Laboratoire BABEL

EA 2649
Langages, littératures, civilisations et sociétés

Conférence sur « Frankenstein, roman révolutionnaire ? » d’Olivier Larizza. Journée du 1er Février 2018

La célébration du bicentenaire de la parution de Frankenstein or the Modern Prometheus (1818) offre une occasion rêvée d’attirer l’attention sur la manière dont le discours (critique) a fait de cette œuvre littérairement révolutionnaire à certains égards, une fable politique sur la révolution, en l’occurrence et en filigrane celle de 1789. L’un des leitmotivs de la critique shelleyenne consiste en effet à considérer que le célèbre monstre inventé par Mary Shelley (1797-1851) symbolise la Révolution française dans ce qu’elle avait à la fois d’inouï, de fascinant et de terrible, notamment pour les radicaux anglais ; à considérer que Frankenstein est le reflet allégorique d’une posture ambivalente d’attraction-répulsion vis-à-vis de ce bouleversement historique sans précédent.

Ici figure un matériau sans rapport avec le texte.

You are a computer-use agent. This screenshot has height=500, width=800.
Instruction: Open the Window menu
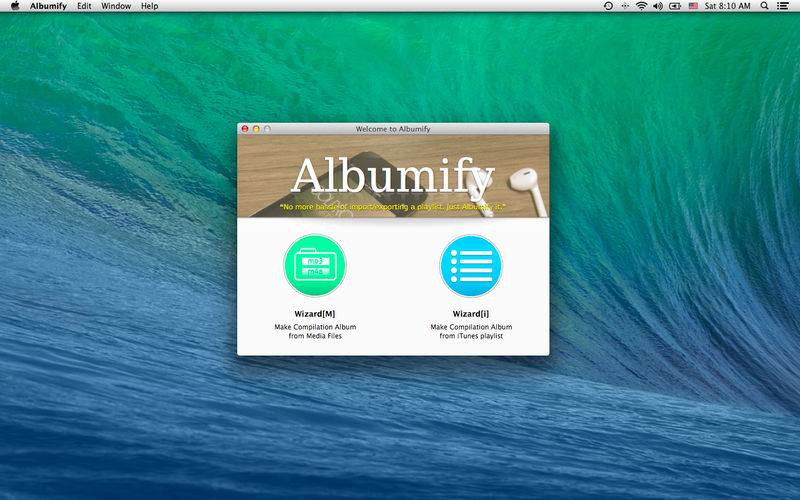point(116,6)
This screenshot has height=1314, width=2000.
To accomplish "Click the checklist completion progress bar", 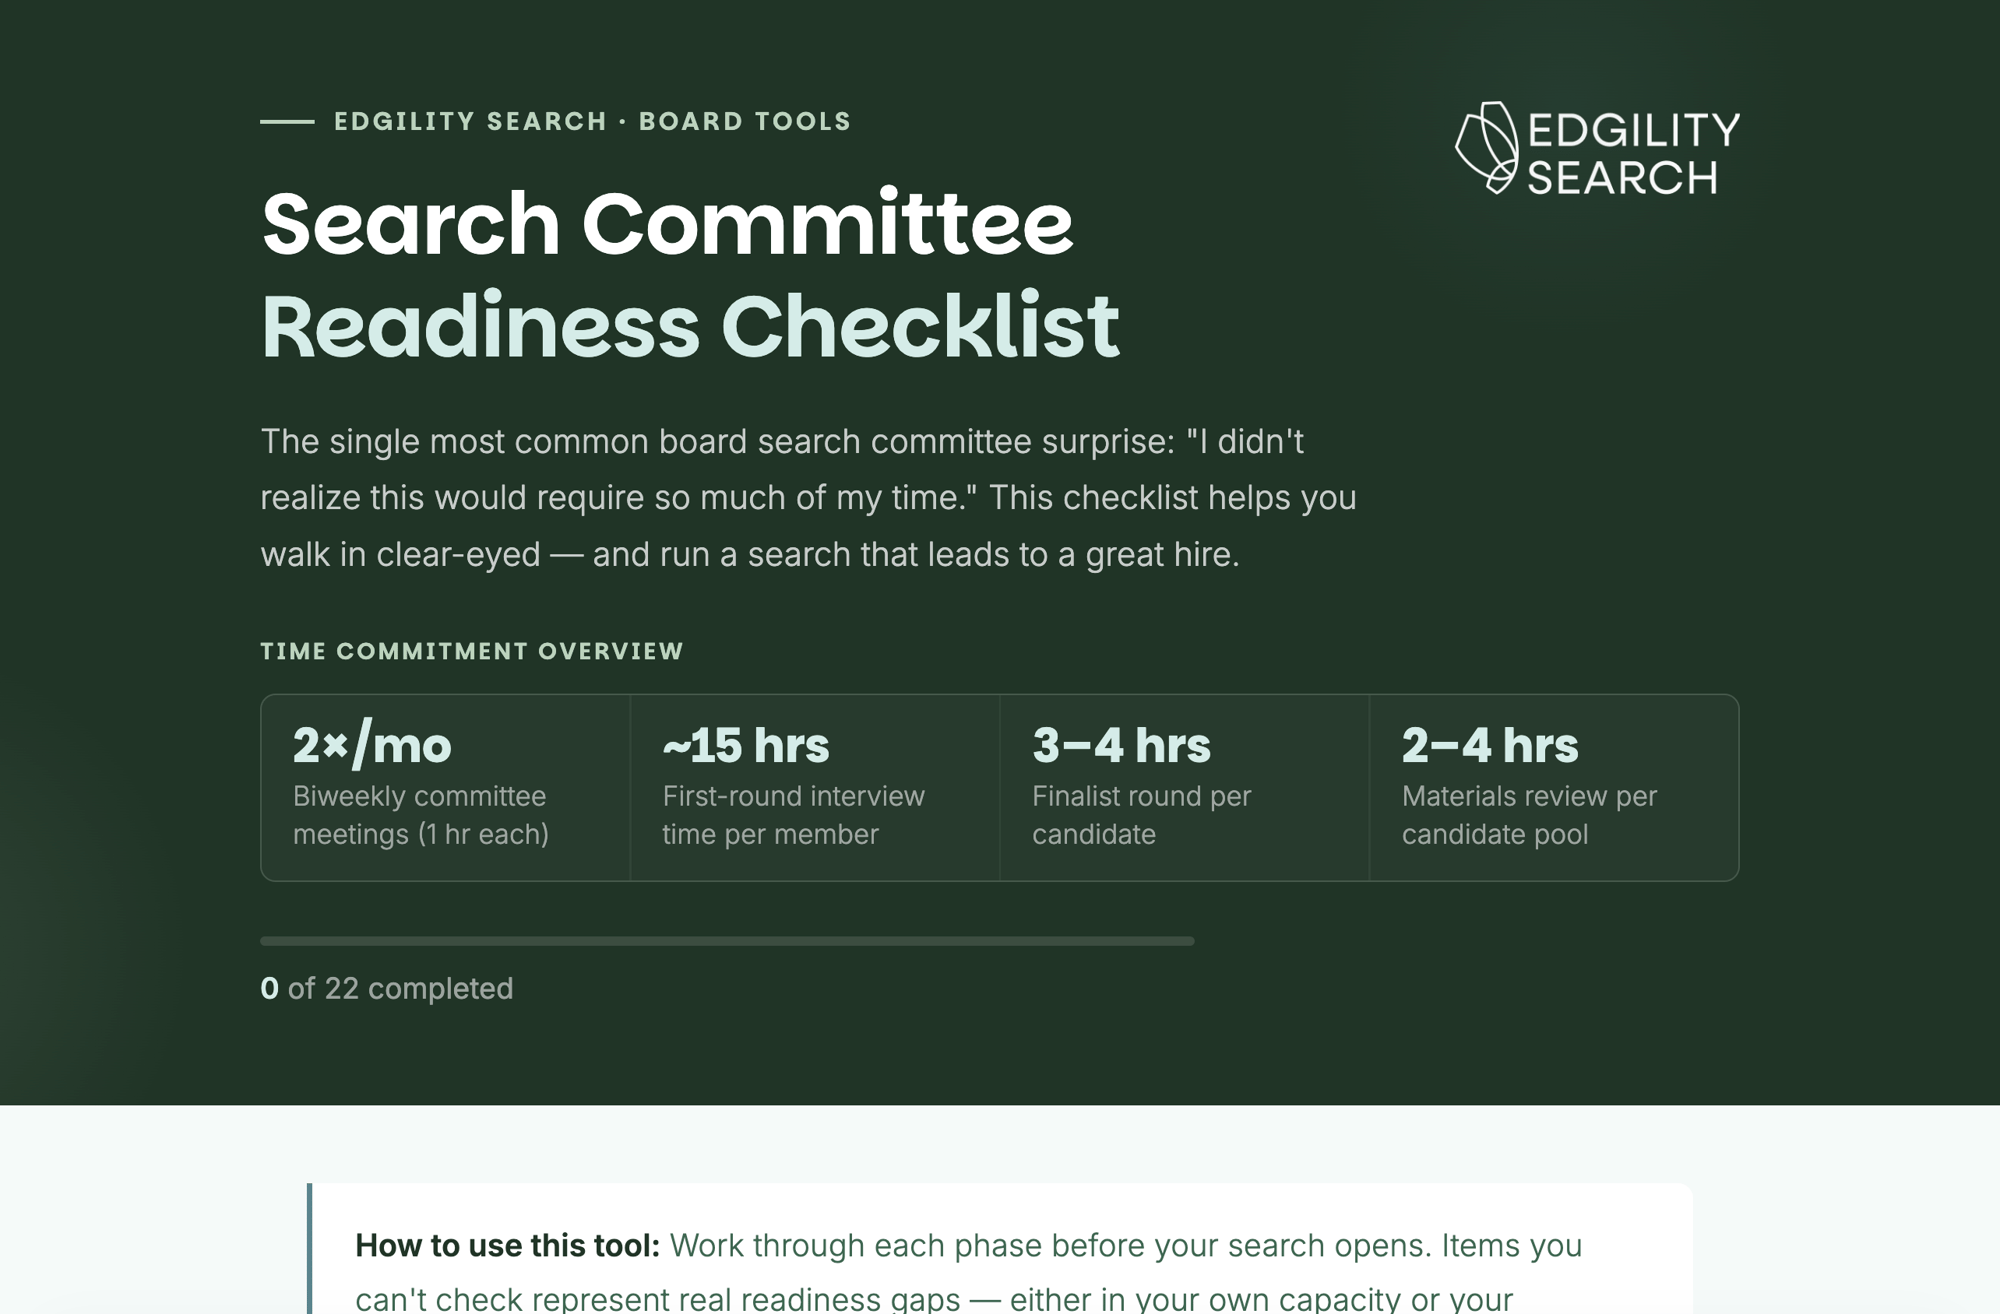I will [727, 941].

Ma communication visera à montrer qu’il s’agit d’un dévoiement de l’interprétation. Je tenterai de démêler les causes de celui-ci (parmi lesquelles la récupération, dès le dix-neuvième siècle, du monstre romanesque), d’en exposer le processus ou les justifications, et de prouver que le projet matriciel de Mary Shelley n’incorporait aucune dimension politique. En dépit du pedigree de l’auteure, fille de deux grandes figures du libéralisme anglais (la militante féministe Mary Wollstonecraft et le penseur anarchiste William Godwin), on a ici affaire à une métaphore – celle de la Révolution pensée comme monstre[1] – déterminée par l’intertexte et le contexte au lieu du texte, et projetée sur ce dernier après coup, avec pour conséquence d’en influencer sa réception.

[1]Notamment par Edmund Burke dans Reflections on the Revolution in France (1790).